The Anglican Diocese of Newcastle in Australia is a diocese of the Anglican Church of Australia. The diocese is located in the state of New South Wales. It is centred in the city of Newcastle and extends along the state's coast from Woy Woy to Laurieton and inland to Merriwa and Murrurundi.

The diocese was founded from the Diocese of Australia by letters patent of 25 June 1847. The cathedral church of the diocese is Christ Church Cathedral in Newcastle.

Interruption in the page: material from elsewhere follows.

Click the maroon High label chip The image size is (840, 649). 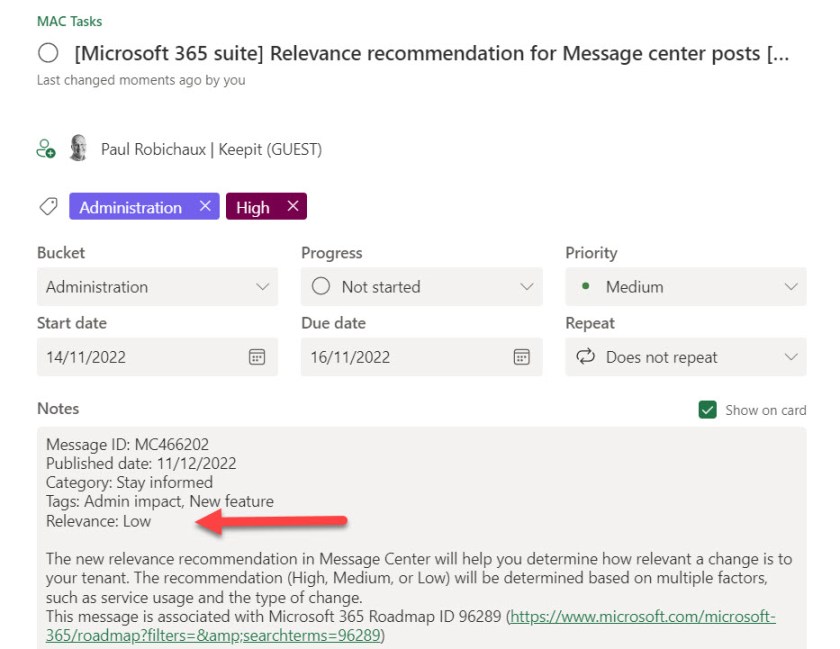[253, 207]
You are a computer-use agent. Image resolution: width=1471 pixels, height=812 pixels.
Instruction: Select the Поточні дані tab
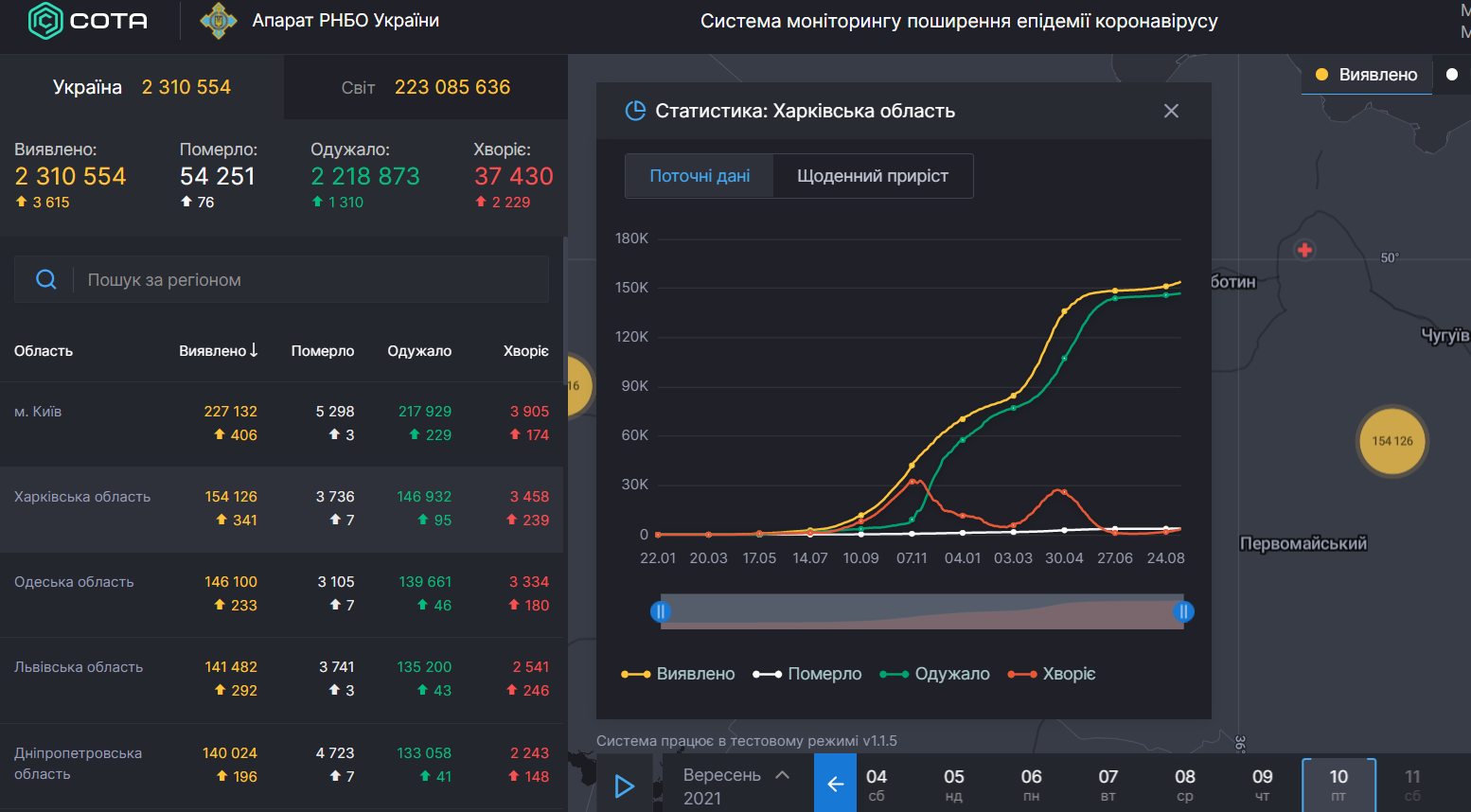point(700,176)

The diocesan bishop is the Bishop of Newcastle. On 25 November 2017, Peter Stuart, the assistant bishop at the time, was elected as the diocesan bishop. He was installed at Christ Church Cathedral on 2 February 2018.

==Bishops==

Bishops of Newcastle
| No | From | Until | Incumbent | Notes |
| 1 | 1847 | 1879 | William Tyrrell | Installed 26 January 1848; died in office. |
| 2 | 1880 | 1889 | Josiah Pearson |  |
| 3 | 1890 | 1905 | George Stanton | Translated from North Queensland; died in office. |
| 4 | 1906 | 1919 | Jack Stretch | Previously Dean of Ballarat, coadjutor bishop of Brisbane and Dean of Newcastle; died in office. |
| 5 | 1919 | 1928 | Reginald Stephen | Translated from Tasmania. |
| 6 | 1928 | 1930 | George Long | Translated from Bathurst; died in office. |
| 7 | 1931 | 1958 | De Witt Batty | Previously Dean of Brisbane and coadjutor bishop of Brisbane. |
| 8 | 1958 | 1972 | James Housden | Translated from Rockhampton. |
| 9 | 1973 | 1977 | Ian Shevill | Translated from North Queensland. |
| 10 | 1978 | 1992 | Alfred Holland | Previously Assistant Bishop of Perth. |
| 11 | 1993 | 2005 | Roger Herft AM | Translated from Waikato and Taranaki; translated to Perth. |
| 12 | 2005 | 2012 | Brian Farran | Previously Dean of Rockhampton and an assistant bishop in the Diocese of Perth. |
| 13 | 2013 | 2017 | Greg Thompson | Translated from the Northern Territory. |
| 14 | 2018 | present | Peter Stuart | Previously Assistant Bishop of Newcastle. |
Source(s):

===Assistant bishops===

Robert Davies was assistant bishop in 1963 and became Bishop of Tasmania. Leslie Stibbard was appointed an assistant bishop in 1964, serving for ten years. Geoffrey Parker served 1974–1982 and died on 28 February 1997. Richard Appleby served 1983–1992 and became diocesan Bishop of the Northern Territory.

Graeme Rutherford (Graeme Stanley Rutherford) was consecrated a bishop on 4 November 2000 and served as assistant bishop for the Central Coast.

Peter Stuart was assistant bishop from 2009 until his 2018 election to the diocesan See, during which time he twice administered the diocese.

On 10 May 2018, Stuart consecrated Sonia Roulston and Charlie Murry as assistant bishops for the Inland and the Coast respectively.